First Steven Levy, pimping a book about the same subject, talks about how iPods in general, and their "shuffle" capability in particular, is reimagining the way we are in the world:

The iPod has changed us in a lot of ways. Its insular nature protects us in public spaces with a happy bubble of our favorite songs. The accessibility of one's music library, when one chooses to expose it, provides a peep show to our personalities. And the passion engendered by the device's Zen-like simplicity and museum-quality looks has raised the design bar for the entire field of consumer electronics. No wonder the iPod has charmed everybody from Karl Lagerfeld (he claims to own 60 iPods) to President Bush (he goes into Ear-bud Land on a daily basis for his workout).

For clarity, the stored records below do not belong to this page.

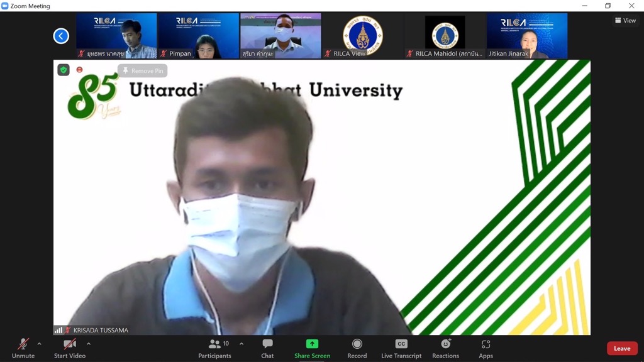Viewport: 644px width, 362px height.
Task: Click the green encryption shield icon
Action: tap(64, 70)
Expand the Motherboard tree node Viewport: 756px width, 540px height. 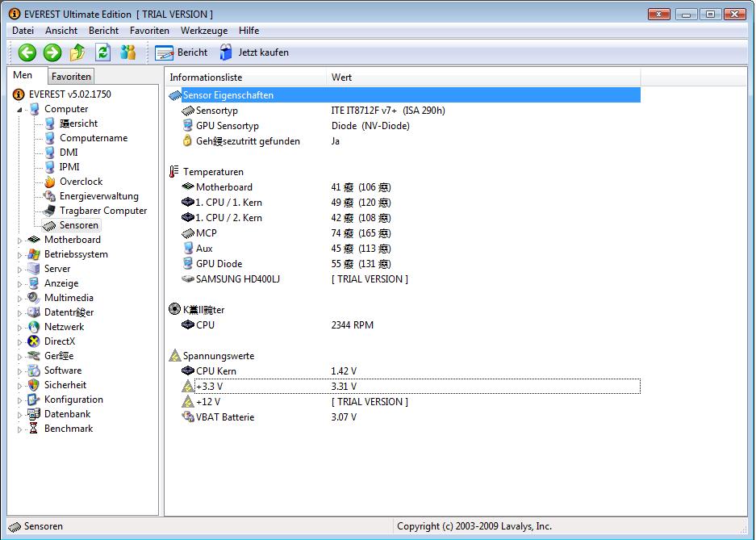pyautogui.click(x=19, y=240)
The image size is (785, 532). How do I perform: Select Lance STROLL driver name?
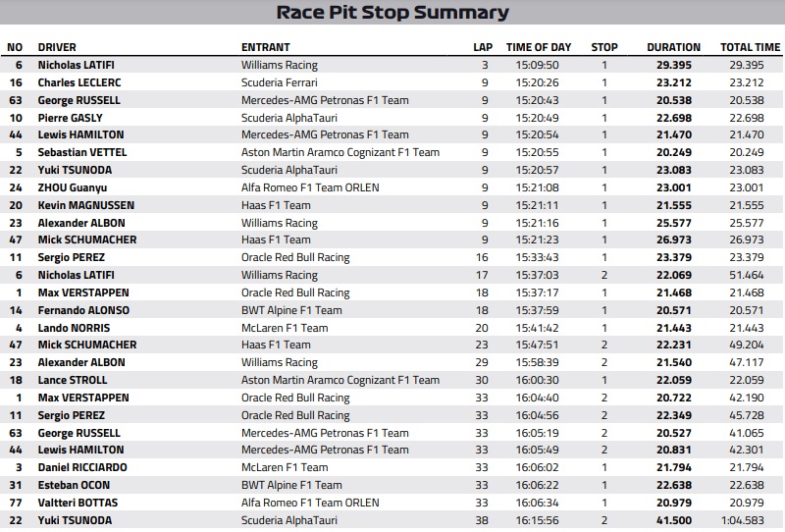73,380
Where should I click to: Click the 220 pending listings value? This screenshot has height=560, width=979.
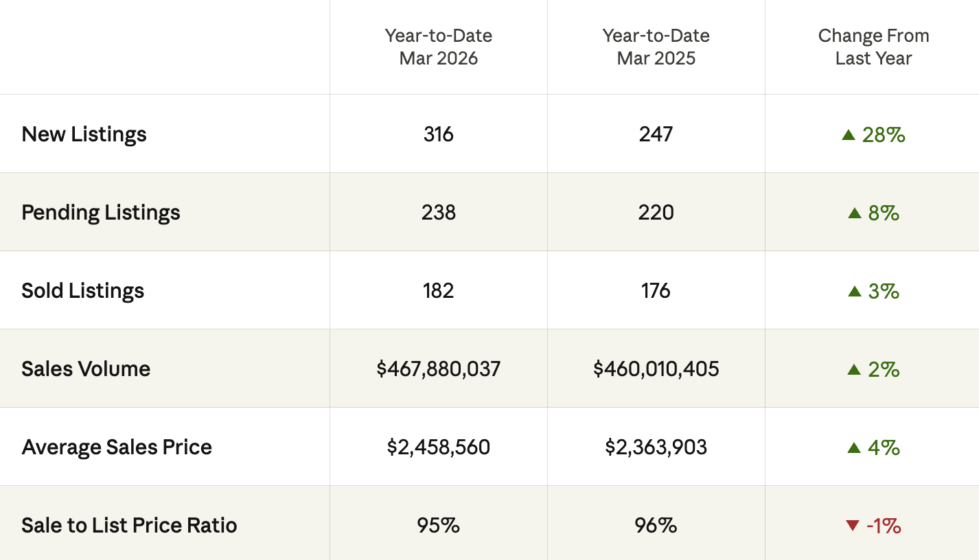(x=656, y=212)
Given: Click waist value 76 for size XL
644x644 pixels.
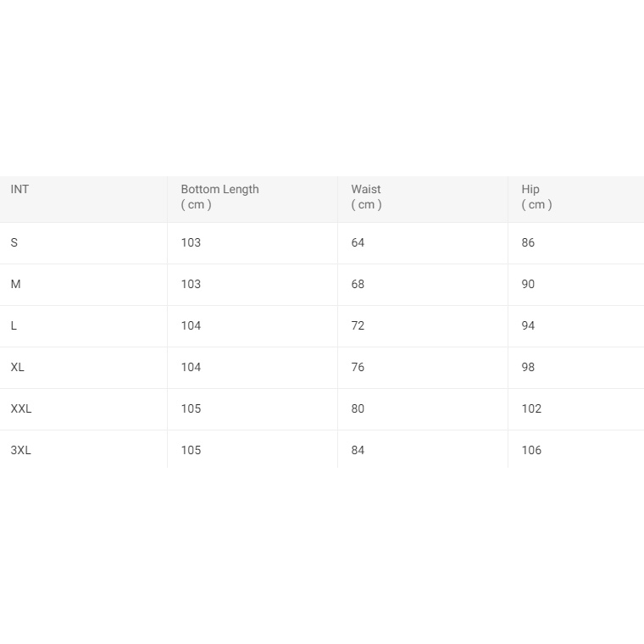Looking at the screenshot, I should coord(358,367).
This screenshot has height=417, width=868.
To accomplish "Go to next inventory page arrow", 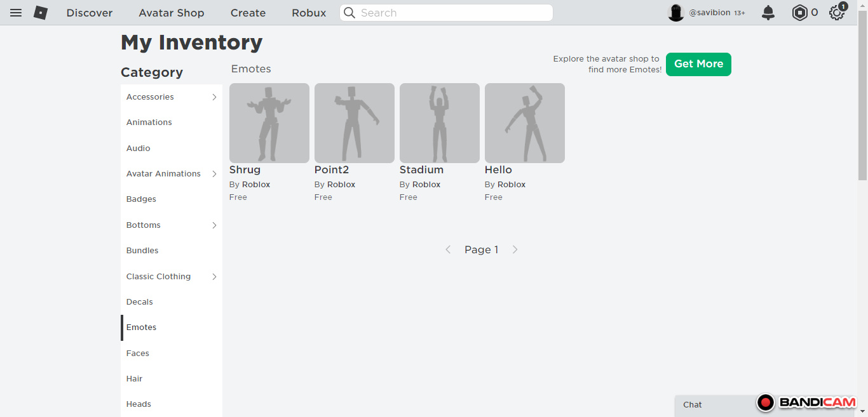I will pos(515,249).
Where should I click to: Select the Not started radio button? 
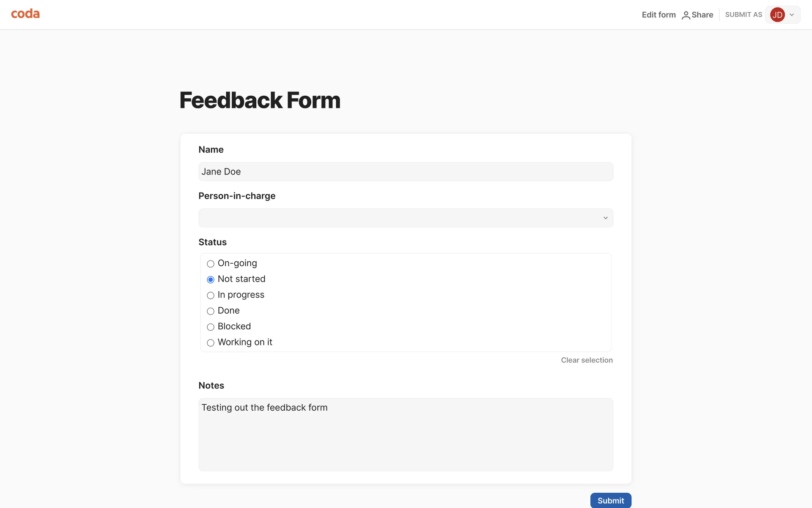(x=211, y=279)
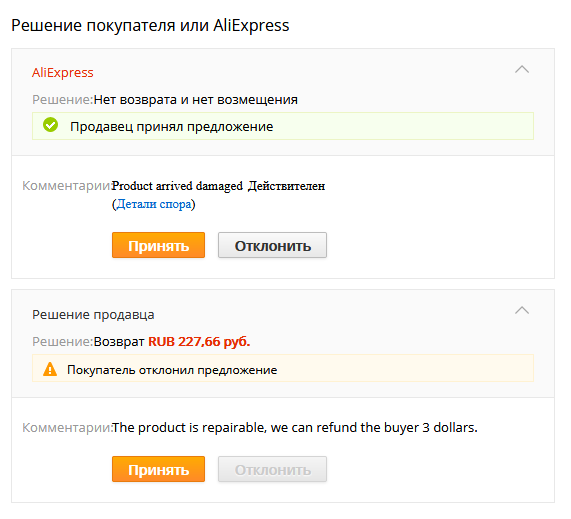Click the orange warning triangle icon

(50, 369)
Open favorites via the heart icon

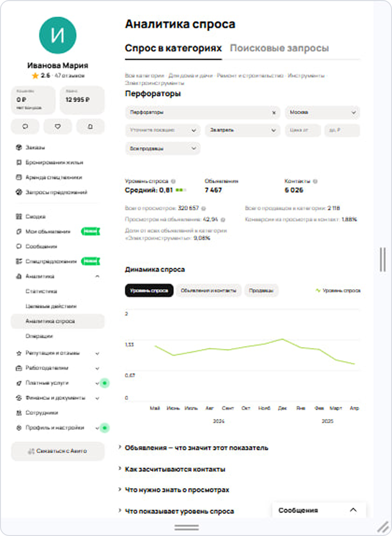58,126
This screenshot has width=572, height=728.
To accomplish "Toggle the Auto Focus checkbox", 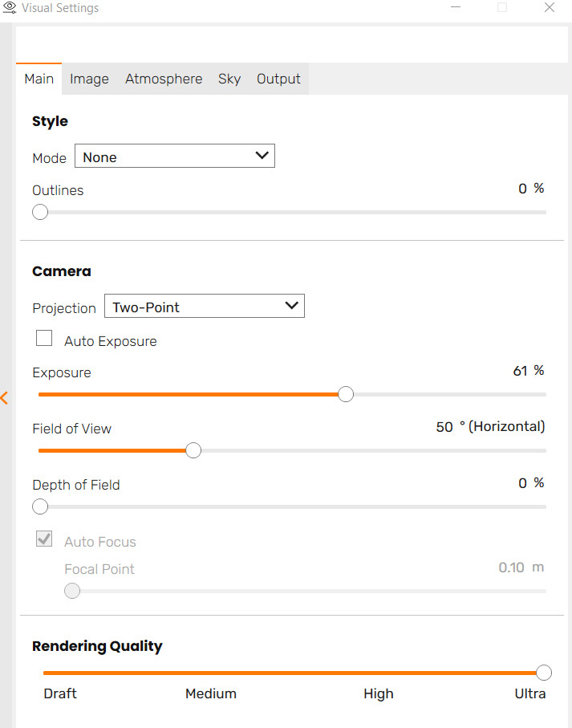I will tap(44, 539).
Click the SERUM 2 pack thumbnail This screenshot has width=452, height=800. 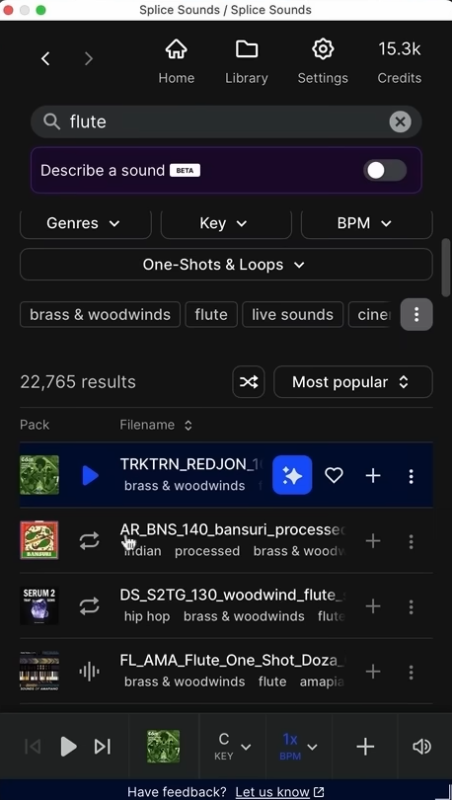click(39, 606)
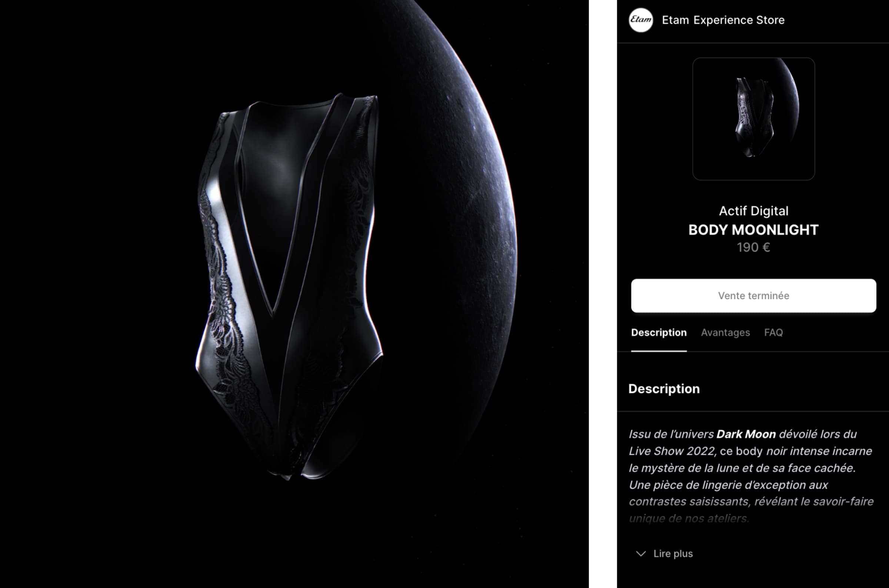
Task: Expand text with the Lire plus chevron
Action: coord(641,554)
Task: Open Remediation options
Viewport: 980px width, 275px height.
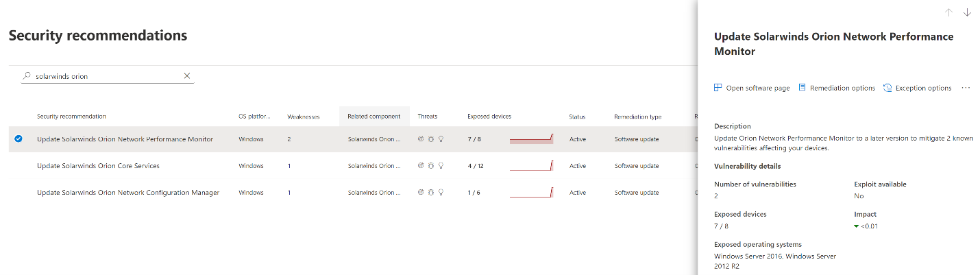Action: (x=837, y=88)
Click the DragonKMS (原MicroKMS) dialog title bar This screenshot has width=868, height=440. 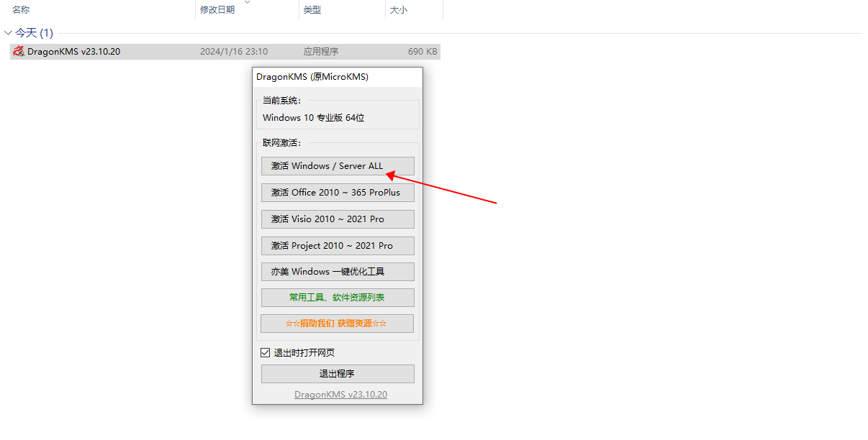[x=312, y=77]
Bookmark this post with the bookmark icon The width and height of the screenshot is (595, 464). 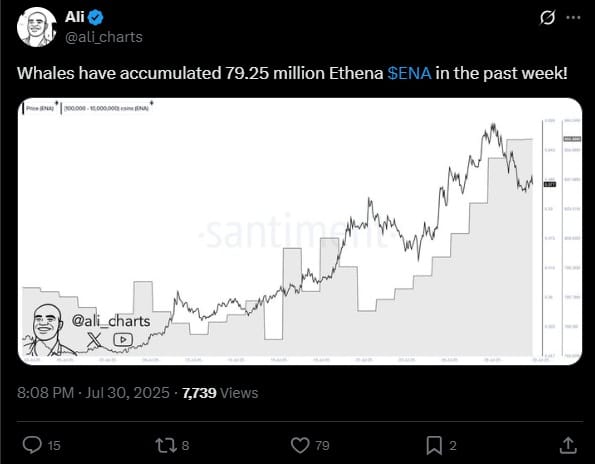coord(434,445)
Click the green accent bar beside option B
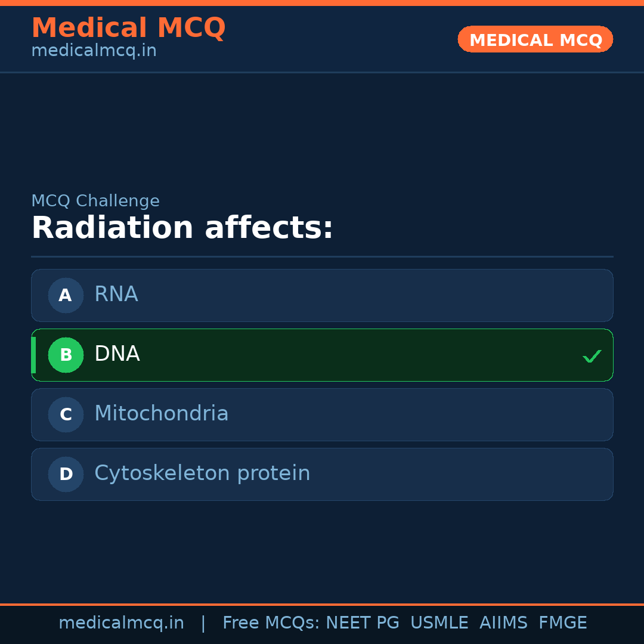 click(33, 355)
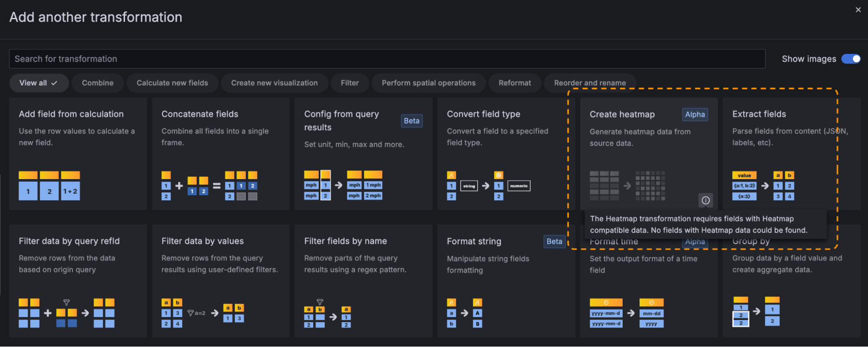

In the very same section, Thomas de Zengotia (is that a real name?) fetishizes the iPod, repeating many of Levy's sentiments:

The iPod is the most perfect realization of the culture of self-construction, even more so than the cellphone. After all, though you can filter people out of your world with your cell, once they are on — well, they have their own scripts. But your music never lets you down. It always delivers what it delivered before, what you know so well, what you want again.
What's more, with the iPod's amazing storage capacities, you can keep adding to your cache of meaning enhancements. You can build an evolving library of self-reflection, a virtual history of your life expressed in song. You get to dote on your past as well as your present — because there's nothing like a song to make memories come alive, is there?
And if you happen to be in the mood for surprises? Well, there's always the iPod shuffle function. Another stroke of genius. Randomness domesticated. Safe risk. You don't know what's coming on next but, whatever it is, you can be assured of this much: It will be about you.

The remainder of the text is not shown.